• Textauszug
· · ·

Staudamm (2013)

Anatomie eines Amoklaufs

Eine Filmkritik von Harald Mühlbeyer

Solche Jobs gibt es wohl wirklich. Franz Joseph Strauß hatte einen Assistenten, der frühmorgens in der Redaktion die Süddeutsche Zeitung abholte und sie einem Kassettenrekorder vorlas, damit FJS hörbuchmäßig auf dem Laufenden war. Einen ähnlichen Mistjob hat Roman, der mit seinem Leben sonst kaum was anzufangen weiß. Er liest juristische Gutachten, Gesetzestexte, Zeugenaussagen etc. ein für einen Staatsanwalt, der braucht das für irgendwelche Kommissionsberichte oder so. Genau weiß Roman es nicht, es interessiert ihn auch nicht. Er liest, mit trockener, gleichgültiger Stimme, ebenso gleichgültig und trocken, wie er beim X-Box-Spielen seine Freundin demonstrativ missachtet, bis sie mit ihm Schluss macht. Er hat’s halt nicht so mit Menschen, mit seinem Chef kommuniziert er nur per Skype, er ist sich selbst genug.

Dann muss er raus in die Welt, in ein Provinzkaff. Dort liegen auf der Polizeistation ein paar Akten, die der Chef dringend hören muss. Paar Stunden Fahrt, vielleicht eine Übernachtung, mehr nicht – aber denkste. Der Hauptkommissar muss die Weitergabe genehmigen, ist gerade nicht da. Und Roman sitzt fest. Mit ein paar einzulesenden Gutachten, Berichten, Zeugenaussagen zu einem Fall, der Roman mehr und mehr zu interessieren beginnt.

· · ·

• Angezeigte Daten
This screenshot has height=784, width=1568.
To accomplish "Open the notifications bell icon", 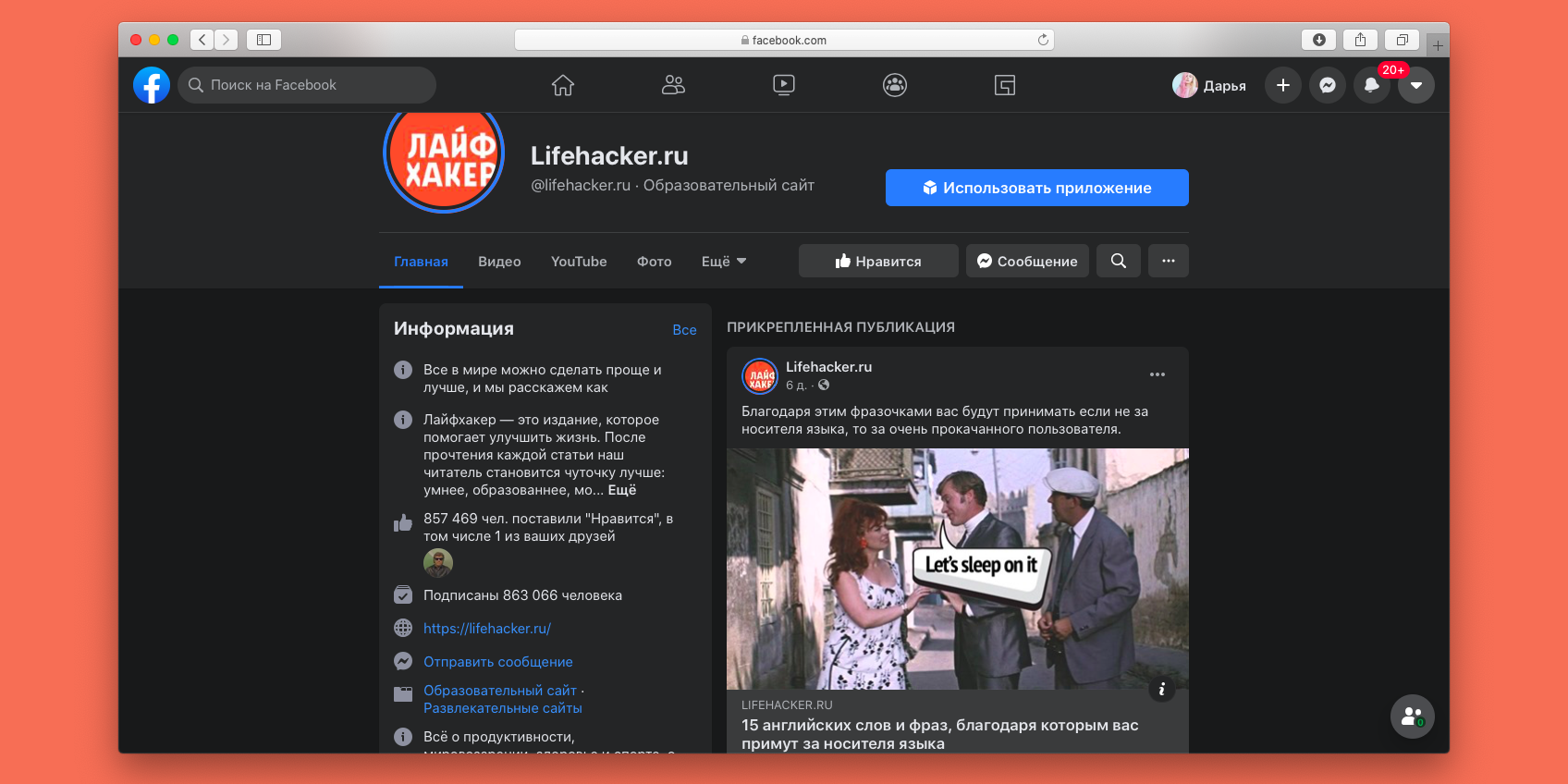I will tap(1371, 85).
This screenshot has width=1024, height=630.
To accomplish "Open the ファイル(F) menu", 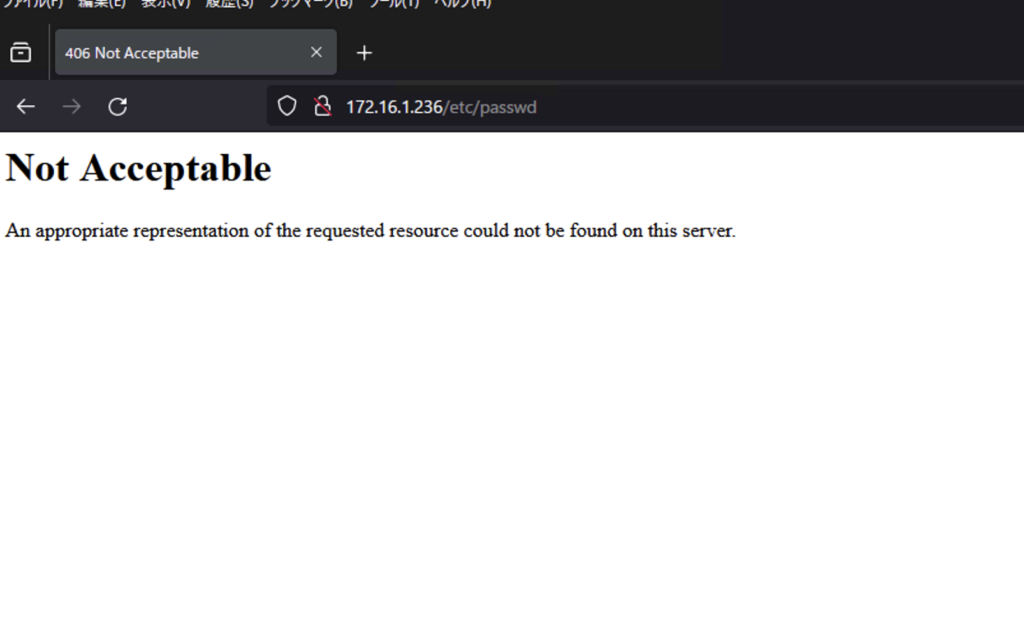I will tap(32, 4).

· · ·

• Arbeitsauftrag
Prüfe anhand der Filmkritik zu „Staudamm“, ob die folgenden Aussagen zutreffen, und belege jede Antwort (ja oder nein) mit den entscheidenden Worten der Filmkritik als wörtlichem Zitat: 1. Roman kommuniziert mit seinem Chef ausschließlich per Skype. 2. Roman weiß genau, wofür der Staatsanwalt die eingelesenen Texte braucht. 3. Der Hauptkommissar, der die Weitergabe genehmigen muss, ist gerade vor Ort. Die Zeilen stehen in keinem Zusammenhang mit der Filmkritik.

• Vollständige Ausgabe
1. Ja: „mit seinem Chef kommuniziert er nur per Skype“
2. Nein: „Genau weiß Roman es nicht“
3. Nein: „Der Hauptkommissar muss die Weitergabe genehmigen, ist gerade nicht da.“